Following the sale of the first Avalon, the GER ordered a replacement from J & W Dudgeon, to run alongside Zealous and Ravensbury. She carried out her trials on 16 September 1865. The second Avalon was a little larger than her predecessor, at 245 feet in length, and was redesigned with significant capacity for cargo and livestock, and a reduced passenger accommodation for 100 1st class and 45 2nd class passengers.

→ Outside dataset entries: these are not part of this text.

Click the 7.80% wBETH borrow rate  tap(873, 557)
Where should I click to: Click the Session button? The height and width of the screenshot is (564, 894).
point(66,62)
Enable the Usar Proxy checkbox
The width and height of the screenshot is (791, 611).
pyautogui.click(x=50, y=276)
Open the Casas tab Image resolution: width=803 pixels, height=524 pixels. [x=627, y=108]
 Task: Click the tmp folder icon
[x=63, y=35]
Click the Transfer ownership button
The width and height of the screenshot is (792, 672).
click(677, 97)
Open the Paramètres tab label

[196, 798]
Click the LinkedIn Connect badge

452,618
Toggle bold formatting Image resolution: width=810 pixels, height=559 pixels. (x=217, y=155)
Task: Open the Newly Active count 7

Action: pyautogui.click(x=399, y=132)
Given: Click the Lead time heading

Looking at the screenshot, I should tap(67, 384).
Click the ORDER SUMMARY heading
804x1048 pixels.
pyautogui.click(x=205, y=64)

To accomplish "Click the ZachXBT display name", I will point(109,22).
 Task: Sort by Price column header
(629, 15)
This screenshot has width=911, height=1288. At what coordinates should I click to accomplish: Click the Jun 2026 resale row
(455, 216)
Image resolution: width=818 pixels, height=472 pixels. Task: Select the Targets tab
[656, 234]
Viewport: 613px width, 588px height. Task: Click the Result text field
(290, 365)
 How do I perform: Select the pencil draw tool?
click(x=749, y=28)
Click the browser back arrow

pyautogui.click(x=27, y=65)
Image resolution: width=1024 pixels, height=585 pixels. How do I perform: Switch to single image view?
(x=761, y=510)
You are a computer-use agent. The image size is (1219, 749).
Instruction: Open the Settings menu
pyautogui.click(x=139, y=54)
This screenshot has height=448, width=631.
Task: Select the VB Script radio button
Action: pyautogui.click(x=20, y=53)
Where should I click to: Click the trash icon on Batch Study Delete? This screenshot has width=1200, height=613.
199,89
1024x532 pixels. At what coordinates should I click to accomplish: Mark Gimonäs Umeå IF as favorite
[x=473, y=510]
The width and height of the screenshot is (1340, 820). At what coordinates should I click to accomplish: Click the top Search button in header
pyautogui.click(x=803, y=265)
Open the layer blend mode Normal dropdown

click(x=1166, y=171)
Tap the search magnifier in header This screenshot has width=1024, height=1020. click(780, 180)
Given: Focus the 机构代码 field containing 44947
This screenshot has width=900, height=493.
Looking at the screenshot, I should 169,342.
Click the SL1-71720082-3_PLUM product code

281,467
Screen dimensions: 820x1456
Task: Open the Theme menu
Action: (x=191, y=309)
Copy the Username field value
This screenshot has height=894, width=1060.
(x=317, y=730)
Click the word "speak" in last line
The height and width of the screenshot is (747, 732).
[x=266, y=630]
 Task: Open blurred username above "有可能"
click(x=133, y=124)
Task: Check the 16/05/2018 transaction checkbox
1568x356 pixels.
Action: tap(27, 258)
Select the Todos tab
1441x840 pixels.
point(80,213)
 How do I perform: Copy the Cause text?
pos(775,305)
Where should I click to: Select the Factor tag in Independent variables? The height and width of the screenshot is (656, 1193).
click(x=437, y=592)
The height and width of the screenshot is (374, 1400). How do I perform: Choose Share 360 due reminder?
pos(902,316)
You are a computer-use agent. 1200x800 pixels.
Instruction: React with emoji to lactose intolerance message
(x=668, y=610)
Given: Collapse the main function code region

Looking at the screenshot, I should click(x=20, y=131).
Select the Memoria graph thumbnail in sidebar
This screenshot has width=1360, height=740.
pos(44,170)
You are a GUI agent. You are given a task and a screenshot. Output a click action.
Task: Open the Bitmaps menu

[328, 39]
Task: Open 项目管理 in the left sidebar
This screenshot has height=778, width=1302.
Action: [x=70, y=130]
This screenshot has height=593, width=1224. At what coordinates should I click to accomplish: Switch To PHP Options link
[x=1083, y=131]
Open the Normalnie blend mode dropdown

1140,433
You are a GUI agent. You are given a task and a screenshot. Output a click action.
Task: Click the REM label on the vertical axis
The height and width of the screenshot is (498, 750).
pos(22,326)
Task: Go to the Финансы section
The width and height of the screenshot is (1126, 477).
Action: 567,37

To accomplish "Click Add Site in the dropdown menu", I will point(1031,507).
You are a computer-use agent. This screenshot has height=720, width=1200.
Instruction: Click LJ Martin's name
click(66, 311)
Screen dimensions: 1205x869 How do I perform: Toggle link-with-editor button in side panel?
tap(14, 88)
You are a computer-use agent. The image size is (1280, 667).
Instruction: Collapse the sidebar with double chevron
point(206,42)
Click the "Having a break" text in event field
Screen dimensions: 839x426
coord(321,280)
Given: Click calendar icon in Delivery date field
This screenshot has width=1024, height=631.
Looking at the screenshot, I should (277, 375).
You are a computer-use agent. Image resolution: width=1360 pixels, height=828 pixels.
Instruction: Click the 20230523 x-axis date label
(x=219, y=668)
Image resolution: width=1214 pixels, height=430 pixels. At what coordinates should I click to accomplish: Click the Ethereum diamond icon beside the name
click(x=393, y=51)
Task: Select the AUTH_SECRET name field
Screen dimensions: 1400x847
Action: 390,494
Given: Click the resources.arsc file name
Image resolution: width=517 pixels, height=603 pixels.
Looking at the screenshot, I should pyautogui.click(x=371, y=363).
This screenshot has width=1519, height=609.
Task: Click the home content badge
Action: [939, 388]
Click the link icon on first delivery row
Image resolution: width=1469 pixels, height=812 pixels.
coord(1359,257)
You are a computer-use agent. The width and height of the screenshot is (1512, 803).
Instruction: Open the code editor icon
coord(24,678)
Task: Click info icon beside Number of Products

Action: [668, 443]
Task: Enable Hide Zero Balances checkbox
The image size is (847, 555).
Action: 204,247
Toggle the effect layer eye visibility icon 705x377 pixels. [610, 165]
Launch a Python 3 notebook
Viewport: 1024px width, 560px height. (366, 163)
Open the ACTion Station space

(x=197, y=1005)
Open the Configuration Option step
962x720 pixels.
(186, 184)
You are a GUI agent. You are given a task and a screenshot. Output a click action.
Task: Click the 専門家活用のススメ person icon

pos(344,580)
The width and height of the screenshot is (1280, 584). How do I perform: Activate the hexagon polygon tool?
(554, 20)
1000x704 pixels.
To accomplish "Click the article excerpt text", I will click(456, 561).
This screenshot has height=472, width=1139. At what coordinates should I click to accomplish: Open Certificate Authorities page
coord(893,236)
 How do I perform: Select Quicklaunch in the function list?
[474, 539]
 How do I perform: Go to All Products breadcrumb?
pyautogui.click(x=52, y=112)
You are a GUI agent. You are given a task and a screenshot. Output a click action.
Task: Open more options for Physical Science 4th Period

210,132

The new ship served on both the Antwerp and Rotterdam route. On 11 July 1866, Avalon run down and sank the stone-dredging boat Royal William, without loss of life, when entering Harwich from Rotterdam. On 31 December 1871, again arriving at Harwich from Rotterdam, her engine's main shaft broke, disabling her. Her fleet-mate was just leaving port for Antwerp and towed her in port. In 1876 Avalons engine was given new cylinders, raising its power to 240 NHP, and her boilers were renewed, at the Victoria Graving Dock Company, London, returning to service on 5 September. On 22 July 1879, en route from Rotterdam to Harwich and 50 nmi off the Dutch coast, the starboard paddle shaft broke; with continued use of the other paddle, and some sail assistance, Avalon was able to complete her voyage without assistamce.

Fire broke out, probably in the galley, on Avalon on 18 September 1881 while berthed at Rotterdam, causing serious damage to the bridge, paddle wheels, boats and some cargo before being extinguished; she was later repaired and returned to service.
Avalon was advertised for sale in June 1888, and purchased by Earle's Shipbuilding and Engineering Co.

===Later history===
The Earle's Company converted Avalon from paddle propulsion to screw propeller, lengthened her by three feet, and installed a new triple expansion engine of 175 NHP and 700 IHP of their own manufacture. From 1890 she traded as a cargo ship while remaining in the ownership of Earle's. In 1900 she was sold to the Channel Dry Docks, Shipbuilding & Engineering Company of Passage West, near Cork, Ireland, who offered her for sale in May 1901 after repairs, and then by auction in November.

Avalon remained laid up at Passage West until sold in September 1902 to Thomas Rasmussen, of Stavanger, Norway. She was sent by 1902 to operate between the US East Coast and the Caribbean Islands. She was wrecked during a storm in Buff Bay, Jamaica on 4 November 1909. On a ballast voyage Port Antonio to Montego Bay, Jamaica, she lost power off the Jamaican coast and was blown ashore.